■ **Work instructions**: Go through the entries below and copy every line that holds the word "computer".

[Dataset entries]
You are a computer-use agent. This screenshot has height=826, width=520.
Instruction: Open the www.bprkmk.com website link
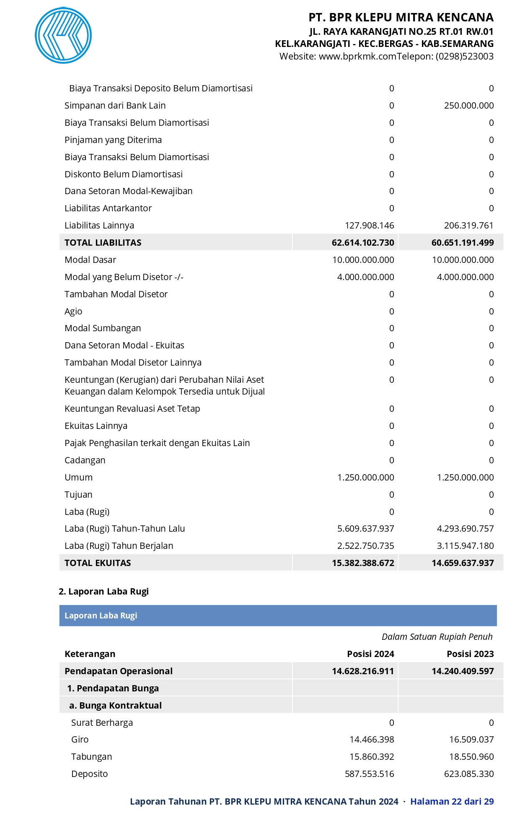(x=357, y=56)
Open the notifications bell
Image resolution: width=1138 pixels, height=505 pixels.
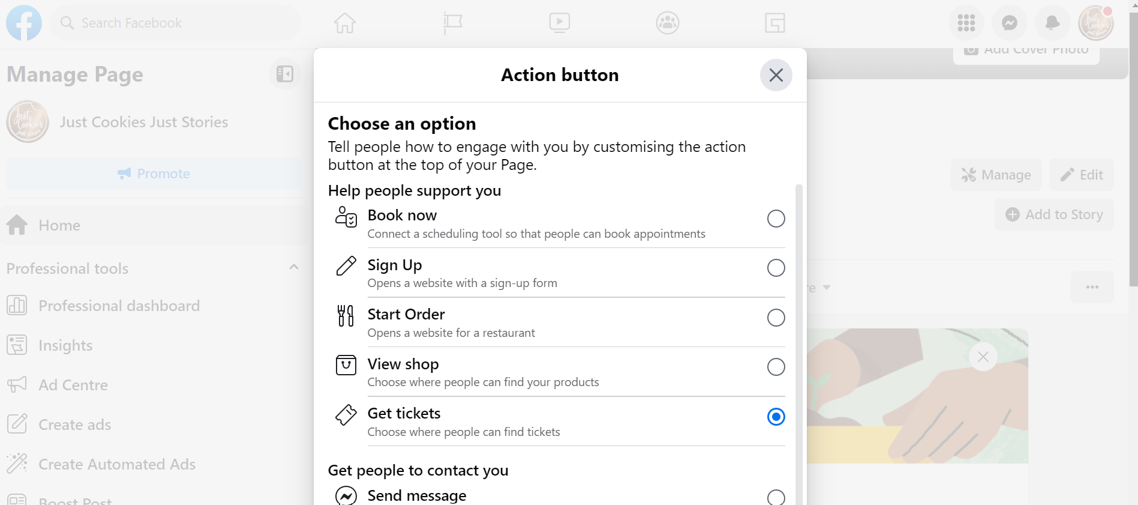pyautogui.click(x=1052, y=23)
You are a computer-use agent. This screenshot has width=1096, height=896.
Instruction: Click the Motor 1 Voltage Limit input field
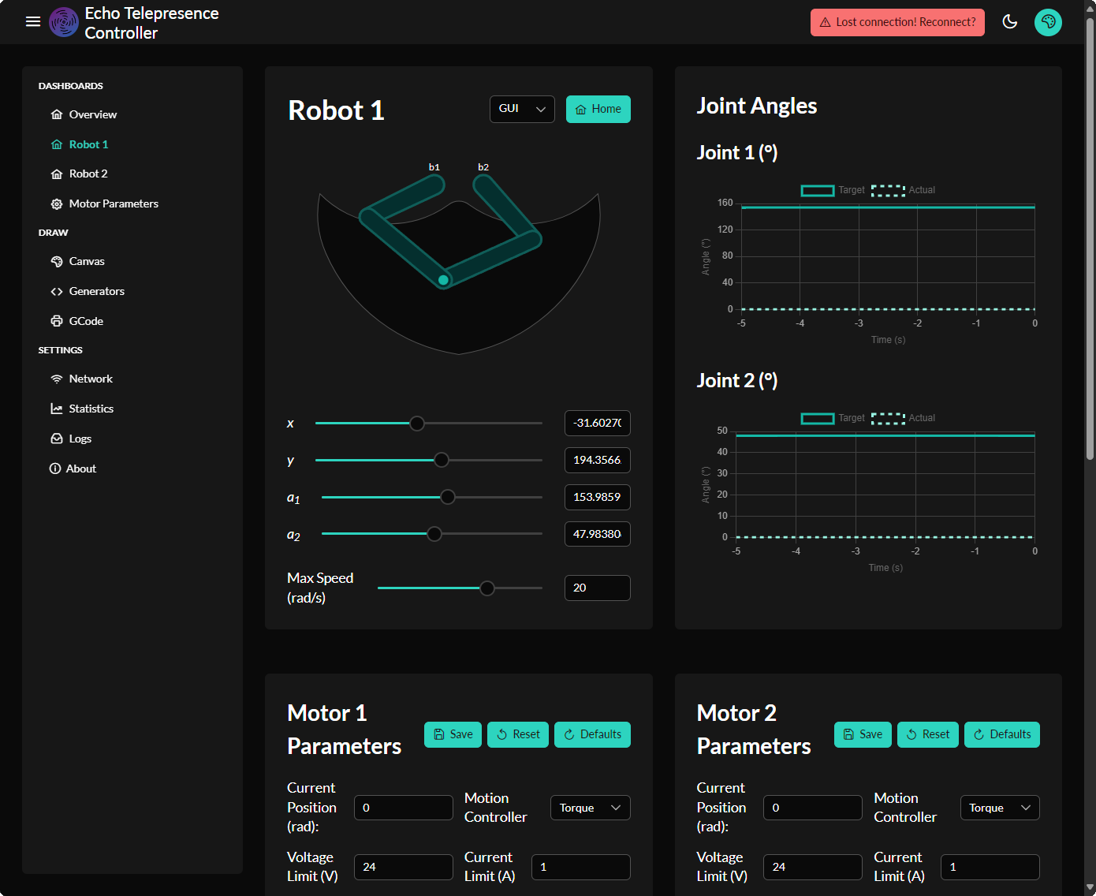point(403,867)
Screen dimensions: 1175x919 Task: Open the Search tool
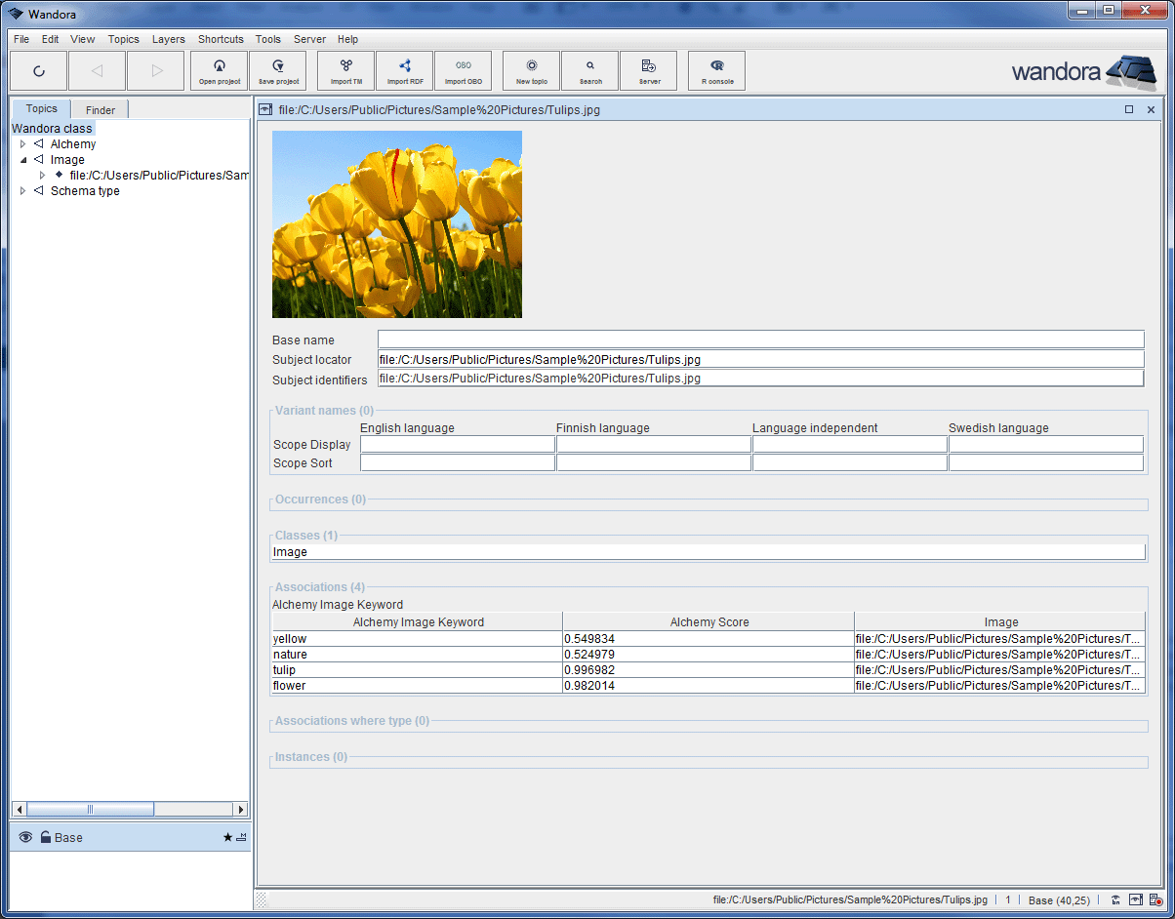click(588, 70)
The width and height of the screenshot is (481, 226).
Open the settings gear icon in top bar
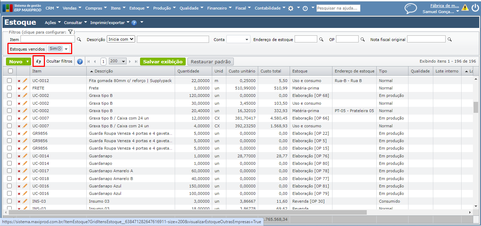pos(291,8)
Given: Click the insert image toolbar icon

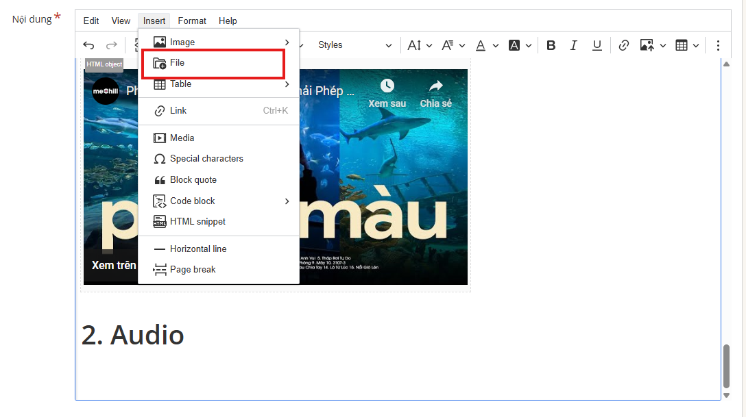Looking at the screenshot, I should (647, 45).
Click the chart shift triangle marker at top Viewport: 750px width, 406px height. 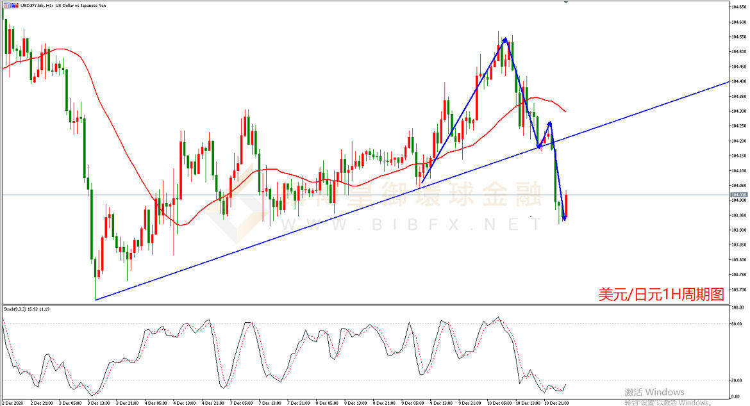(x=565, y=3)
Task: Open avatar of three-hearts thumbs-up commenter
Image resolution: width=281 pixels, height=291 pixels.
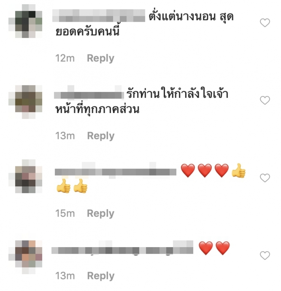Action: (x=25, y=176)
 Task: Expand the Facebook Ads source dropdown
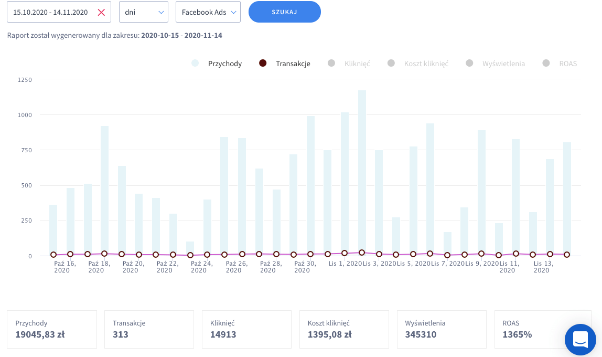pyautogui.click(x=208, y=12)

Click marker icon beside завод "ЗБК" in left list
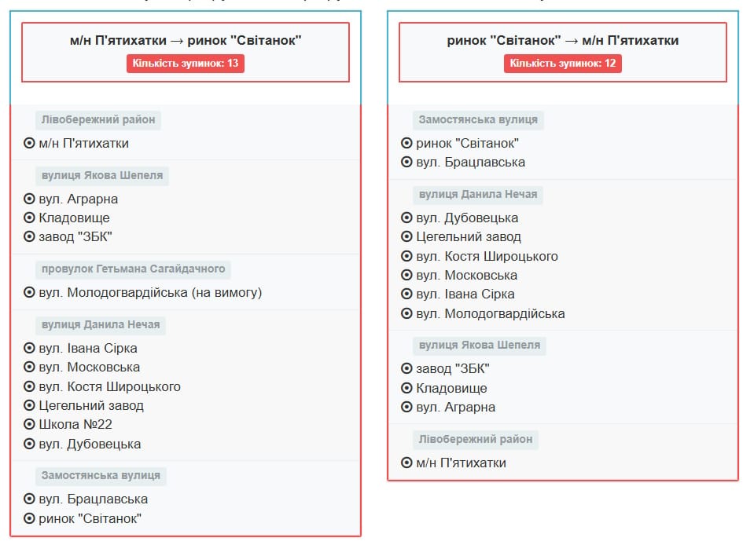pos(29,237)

■ **Answer section**:
You are a computer-use agent. This screenshot has height=826, width=520.
You are a computer-use agent. This screenshot has width=1096, height=896.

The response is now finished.